**WORK TO COMPLETE**. Beginning at the top of the material, repeat each line exactly, and stop once the line with "This screenshot has height=691, width=1832." has been written.

**INFORMATION SUPPLIED**.
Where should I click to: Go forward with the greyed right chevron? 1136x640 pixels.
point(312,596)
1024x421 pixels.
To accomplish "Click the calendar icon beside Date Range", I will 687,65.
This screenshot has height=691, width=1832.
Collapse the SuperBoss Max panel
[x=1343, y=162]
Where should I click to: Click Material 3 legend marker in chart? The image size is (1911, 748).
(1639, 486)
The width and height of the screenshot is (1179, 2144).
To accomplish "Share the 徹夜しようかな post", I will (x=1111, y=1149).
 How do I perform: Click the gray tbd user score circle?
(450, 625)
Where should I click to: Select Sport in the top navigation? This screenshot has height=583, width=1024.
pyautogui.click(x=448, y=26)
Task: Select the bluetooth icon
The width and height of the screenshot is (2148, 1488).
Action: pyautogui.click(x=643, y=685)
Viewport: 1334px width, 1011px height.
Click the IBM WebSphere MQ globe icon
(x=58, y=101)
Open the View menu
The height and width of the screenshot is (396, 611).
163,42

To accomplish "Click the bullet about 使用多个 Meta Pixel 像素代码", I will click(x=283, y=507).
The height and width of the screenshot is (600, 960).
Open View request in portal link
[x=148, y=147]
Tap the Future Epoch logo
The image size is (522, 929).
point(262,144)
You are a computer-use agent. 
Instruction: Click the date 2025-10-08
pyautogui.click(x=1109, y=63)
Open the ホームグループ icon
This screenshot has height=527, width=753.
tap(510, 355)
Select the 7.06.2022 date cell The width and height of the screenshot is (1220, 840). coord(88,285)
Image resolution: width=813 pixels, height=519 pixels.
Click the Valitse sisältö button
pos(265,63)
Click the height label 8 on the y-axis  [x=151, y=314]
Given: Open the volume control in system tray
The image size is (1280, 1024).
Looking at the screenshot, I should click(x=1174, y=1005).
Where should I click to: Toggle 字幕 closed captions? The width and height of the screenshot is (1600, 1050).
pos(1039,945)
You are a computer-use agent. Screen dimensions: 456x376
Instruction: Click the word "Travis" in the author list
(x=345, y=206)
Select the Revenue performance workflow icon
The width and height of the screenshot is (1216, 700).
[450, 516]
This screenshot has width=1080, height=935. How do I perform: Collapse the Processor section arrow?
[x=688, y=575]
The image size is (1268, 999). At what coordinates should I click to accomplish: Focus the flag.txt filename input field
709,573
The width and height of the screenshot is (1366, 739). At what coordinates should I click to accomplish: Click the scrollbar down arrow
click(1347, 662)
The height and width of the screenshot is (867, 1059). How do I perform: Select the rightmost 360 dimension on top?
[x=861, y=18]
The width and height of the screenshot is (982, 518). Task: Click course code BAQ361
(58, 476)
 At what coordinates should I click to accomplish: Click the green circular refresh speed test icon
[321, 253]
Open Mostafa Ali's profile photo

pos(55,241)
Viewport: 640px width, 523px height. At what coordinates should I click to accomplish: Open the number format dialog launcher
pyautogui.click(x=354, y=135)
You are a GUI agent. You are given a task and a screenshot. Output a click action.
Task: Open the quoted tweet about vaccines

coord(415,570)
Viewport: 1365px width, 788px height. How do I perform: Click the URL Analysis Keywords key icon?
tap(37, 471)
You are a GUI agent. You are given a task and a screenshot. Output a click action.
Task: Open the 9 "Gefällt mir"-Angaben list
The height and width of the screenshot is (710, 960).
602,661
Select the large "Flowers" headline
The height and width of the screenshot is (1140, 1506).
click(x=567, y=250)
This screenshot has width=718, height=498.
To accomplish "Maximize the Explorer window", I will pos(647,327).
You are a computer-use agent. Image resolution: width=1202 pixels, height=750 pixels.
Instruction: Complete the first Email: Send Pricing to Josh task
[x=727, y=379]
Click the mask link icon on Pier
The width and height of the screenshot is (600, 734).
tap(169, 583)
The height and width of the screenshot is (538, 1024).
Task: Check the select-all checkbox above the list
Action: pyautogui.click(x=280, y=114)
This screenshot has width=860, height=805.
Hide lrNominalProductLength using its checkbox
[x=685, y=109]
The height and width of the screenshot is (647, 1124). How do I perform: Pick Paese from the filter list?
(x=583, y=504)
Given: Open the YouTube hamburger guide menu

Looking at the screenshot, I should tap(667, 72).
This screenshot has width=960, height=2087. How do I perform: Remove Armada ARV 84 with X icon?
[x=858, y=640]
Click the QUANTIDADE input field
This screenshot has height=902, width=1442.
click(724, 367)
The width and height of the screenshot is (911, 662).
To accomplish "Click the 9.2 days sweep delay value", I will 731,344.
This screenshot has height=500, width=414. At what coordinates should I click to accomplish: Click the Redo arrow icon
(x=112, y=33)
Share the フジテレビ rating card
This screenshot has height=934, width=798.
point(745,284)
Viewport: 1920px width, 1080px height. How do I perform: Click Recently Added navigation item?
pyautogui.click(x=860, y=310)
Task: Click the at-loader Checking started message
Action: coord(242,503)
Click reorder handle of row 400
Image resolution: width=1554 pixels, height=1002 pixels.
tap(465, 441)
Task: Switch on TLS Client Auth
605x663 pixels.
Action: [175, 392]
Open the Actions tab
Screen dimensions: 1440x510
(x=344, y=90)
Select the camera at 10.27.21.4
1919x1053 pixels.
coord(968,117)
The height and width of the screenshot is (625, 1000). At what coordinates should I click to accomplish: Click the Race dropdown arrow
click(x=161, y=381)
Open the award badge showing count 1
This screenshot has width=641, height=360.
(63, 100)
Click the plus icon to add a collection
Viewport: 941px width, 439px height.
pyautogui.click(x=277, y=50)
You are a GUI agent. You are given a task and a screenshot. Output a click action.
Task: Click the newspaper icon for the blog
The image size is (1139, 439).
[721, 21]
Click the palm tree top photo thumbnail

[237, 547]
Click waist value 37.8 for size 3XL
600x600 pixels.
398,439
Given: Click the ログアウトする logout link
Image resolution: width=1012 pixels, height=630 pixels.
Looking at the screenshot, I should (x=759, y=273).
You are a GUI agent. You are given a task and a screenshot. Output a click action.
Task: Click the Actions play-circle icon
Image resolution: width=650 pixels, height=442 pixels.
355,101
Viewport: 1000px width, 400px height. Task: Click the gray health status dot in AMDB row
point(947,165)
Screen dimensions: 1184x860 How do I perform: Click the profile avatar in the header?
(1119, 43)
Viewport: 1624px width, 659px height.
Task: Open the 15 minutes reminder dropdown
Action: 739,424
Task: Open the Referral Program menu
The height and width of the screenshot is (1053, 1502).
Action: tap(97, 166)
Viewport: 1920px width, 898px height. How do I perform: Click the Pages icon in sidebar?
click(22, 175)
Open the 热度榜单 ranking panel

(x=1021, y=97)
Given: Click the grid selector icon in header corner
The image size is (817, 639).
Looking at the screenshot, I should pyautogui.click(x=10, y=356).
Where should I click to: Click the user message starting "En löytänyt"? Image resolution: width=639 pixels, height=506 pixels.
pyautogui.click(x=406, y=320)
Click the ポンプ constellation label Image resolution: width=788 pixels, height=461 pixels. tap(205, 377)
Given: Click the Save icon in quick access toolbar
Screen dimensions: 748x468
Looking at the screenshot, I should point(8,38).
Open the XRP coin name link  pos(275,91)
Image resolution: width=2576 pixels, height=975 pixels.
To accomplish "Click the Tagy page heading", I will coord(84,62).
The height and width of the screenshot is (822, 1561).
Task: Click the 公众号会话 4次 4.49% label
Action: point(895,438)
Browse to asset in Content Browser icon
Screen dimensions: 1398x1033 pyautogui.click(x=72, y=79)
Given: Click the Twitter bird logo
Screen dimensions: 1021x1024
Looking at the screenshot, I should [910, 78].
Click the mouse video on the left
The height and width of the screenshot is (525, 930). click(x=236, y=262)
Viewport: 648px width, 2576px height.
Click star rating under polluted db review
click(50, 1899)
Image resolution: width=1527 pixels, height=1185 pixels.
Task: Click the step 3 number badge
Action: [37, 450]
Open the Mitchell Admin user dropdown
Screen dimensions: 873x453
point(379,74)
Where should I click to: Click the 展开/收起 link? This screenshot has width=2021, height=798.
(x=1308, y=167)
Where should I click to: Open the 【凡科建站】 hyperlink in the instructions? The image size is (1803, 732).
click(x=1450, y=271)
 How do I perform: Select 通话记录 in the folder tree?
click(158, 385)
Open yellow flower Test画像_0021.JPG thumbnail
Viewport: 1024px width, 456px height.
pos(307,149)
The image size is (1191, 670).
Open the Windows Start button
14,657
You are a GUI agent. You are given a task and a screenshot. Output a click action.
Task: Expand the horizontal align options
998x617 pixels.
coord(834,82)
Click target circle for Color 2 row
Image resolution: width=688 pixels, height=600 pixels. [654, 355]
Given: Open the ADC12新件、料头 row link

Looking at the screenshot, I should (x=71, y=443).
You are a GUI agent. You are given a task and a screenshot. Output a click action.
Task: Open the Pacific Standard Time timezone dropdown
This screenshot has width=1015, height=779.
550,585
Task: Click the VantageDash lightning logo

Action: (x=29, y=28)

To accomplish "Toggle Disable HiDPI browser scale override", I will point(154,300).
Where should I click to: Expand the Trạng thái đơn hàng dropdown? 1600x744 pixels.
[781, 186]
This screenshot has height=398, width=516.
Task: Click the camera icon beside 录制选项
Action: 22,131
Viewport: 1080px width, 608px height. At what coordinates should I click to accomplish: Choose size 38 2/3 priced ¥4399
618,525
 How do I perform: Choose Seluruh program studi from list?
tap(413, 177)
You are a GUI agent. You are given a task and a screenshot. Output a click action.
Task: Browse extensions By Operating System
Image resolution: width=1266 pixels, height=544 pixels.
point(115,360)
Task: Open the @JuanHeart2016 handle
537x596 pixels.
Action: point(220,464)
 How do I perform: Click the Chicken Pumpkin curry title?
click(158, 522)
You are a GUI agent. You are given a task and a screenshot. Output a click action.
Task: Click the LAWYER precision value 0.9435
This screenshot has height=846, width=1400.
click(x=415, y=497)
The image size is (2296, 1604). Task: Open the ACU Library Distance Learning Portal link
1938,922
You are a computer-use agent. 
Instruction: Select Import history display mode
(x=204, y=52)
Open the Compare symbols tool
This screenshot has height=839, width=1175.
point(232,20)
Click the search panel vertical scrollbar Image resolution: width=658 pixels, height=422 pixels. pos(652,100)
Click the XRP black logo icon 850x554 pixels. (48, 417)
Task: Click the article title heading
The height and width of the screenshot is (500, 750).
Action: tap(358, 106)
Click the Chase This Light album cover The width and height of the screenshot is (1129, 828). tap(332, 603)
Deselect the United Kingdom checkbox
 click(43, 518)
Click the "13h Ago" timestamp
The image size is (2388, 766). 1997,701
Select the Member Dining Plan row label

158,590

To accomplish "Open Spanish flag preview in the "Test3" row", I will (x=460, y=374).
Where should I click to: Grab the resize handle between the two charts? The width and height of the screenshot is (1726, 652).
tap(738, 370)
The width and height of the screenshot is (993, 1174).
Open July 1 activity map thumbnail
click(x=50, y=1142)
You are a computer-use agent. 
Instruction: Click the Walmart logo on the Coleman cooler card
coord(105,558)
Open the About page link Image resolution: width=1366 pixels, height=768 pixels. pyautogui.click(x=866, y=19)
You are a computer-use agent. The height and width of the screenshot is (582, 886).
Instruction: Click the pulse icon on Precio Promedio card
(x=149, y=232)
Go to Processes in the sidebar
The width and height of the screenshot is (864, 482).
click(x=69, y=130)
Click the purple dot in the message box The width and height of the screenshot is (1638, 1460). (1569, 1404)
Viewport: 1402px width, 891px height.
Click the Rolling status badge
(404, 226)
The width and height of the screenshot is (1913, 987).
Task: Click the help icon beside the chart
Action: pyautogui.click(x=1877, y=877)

**TASK ANSWER**.
Where should I click to: Go forward with the greyed right chevron? 1136x640 pixels.
point(312,596)
1024x421 pixels.
To accomplish "Click the calendar icon beside Date Range", I will 687,65.
This screenshot has height=691, width=1832.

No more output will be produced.